On Thu, Oct 26, 2017 at 2:58 AM, Sander Eikelenboom
<linux@xxxxxxxxxxxxxx> wrote:
> On 26/10/17 10:12, Sander Eikelenboom wrote:
>> On 26/10/17 10:05, Sander Eikelenboom wrote:
>>> On 26/10/17 00:02, Craig Bergstrom wrote:
>>>> Thanks for the notification, my apologies for the breakage. I'll take a
>>>> close look and see if I can figure out what went wrong.
>>>>
>>>> Sander, any chance you can send /proc/iomem and the inputs to the mmap call
>>>> that fail on your affected system?
>>>
>>> Hi Craig,
>>>
>>> The output from /proc/iomem is simple to get and attached.
>>> The mmap call is probably issued by qemu and will require more digging.
>>
>> Ahh grepping qemu gave a pointer, it's probably the code in:
>>
>> http://xenbits.xen.org/gitweb/?p=qemu-xen.git;a=blob;f=hw/xen/xen_pt_msi.c;h=ff9a79f5d27ad7d74a1b22297be560feb455063c;hb=5cd7ce5dde3f228b3b669ed9ca432f588947bd40
>>
>> around line 571, that would also explain why it's only this device that
>> has the problem, since it's the only one trying to use MSI(-X)

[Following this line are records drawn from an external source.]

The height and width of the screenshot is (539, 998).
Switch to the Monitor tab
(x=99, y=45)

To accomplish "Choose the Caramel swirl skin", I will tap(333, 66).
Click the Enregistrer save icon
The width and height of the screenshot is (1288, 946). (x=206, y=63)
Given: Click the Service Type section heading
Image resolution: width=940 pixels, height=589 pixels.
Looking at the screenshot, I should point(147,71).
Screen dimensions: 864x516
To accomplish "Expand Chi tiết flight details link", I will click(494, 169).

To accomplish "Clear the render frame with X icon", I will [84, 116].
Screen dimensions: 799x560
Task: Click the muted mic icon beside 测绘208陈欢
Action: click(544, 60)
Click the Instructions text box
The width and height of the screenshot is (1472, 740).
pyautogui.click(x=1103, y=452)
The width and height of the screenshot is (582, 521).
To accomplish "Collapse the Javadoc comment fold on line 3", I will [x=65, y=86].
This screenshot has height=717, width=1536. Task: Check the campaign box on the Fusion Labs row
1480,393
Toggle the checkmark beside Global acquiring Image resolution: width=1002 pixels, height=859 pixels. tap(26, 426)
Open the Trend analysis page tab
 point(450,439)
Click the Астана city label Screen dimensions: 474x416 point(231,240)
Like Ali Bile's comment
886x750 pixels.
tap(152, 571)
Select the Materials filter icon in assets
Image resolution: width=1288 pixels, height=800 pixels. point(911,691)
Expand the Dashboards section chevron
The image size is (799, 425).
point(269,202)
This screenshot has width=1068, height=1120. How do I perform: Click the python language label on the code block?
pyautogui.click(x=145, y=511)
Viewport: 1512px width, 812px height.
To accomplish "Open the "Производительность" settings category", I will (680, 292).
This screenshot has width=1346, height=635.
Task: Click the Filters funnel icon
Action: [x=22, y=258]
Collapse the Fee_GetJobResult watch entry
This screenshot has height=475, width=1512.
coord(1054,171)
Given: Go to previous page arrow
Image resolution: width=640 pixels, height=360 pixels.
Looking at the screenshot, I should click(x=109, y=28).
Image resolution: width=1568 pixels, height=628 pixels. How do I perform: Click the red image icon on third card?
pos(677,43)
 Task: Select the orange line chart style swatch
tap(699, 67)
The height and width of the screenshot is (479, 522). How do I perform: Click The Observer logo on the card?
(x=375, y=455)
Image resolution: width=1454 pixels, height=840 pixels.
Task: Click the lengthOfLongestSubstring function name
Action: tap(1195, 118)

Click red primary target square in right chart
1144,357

>> interrupts. Will see it i can add some logging to that function.
>
> Attached is the qemu debug output with an extra line outputting all stuff
> used to calculate the arguments used by the mmap-call.
> --
> Sander
>
>
>> --
>> Sander
>>
>>
>>>
>>> I don't know if there is that much time left for 4.14, since we are at
>>> RC6 already.
>>>
>>> --
>>> Sander
>>>
>>>
>>>>
>>>>
>>>> On Wed, Oct 25, 2017 at 2:50 PM, Boris Ostrovsky <boris.ostrovsky@xxxxxxxxxx
>>>>> wrote:
>>>>
>>>>> On 10/23/2017 10:44 PM, Fengguang Wu wrote:
>>>>>> Greetings,
>>>>>>
>>>>>> 0day kernel testing robot got the below dmesg and the first bad commit is
>>>>>>
>>>>>> https://git.kernel.org/pub/scm/linux/kernel/git/torvalds/linux.git
>>>>> master
>>>>>>
>>>>>> commit ce56a86e2ade45d052b3228cdfebe913a1ae7381
>>>>>> Author: Craig Bergstrom <craigb@xxxxxxxxxx>
>>>>>> AuthorDate: Thu Oct 19 13:28:56 2017 -0600
>>>>>> Commit: Ingo Molnar <mingo@xxxxxxxxxx>
>>>>>> CommitDate: Fri Oct 20 09:48:00 2017 +0200
>>>>>>
>>>>>> x86/mm: Limit mmap() of /dev/mem to valid physical addresses
>>>>>
>>>>> Also note
>>>>> https://lists.xenproject.org/archives/html/xen-devel/2017-10/msg02935.html
>>>>>
>>>>> -boris
>>>>>
>>>>
>>>
>>
>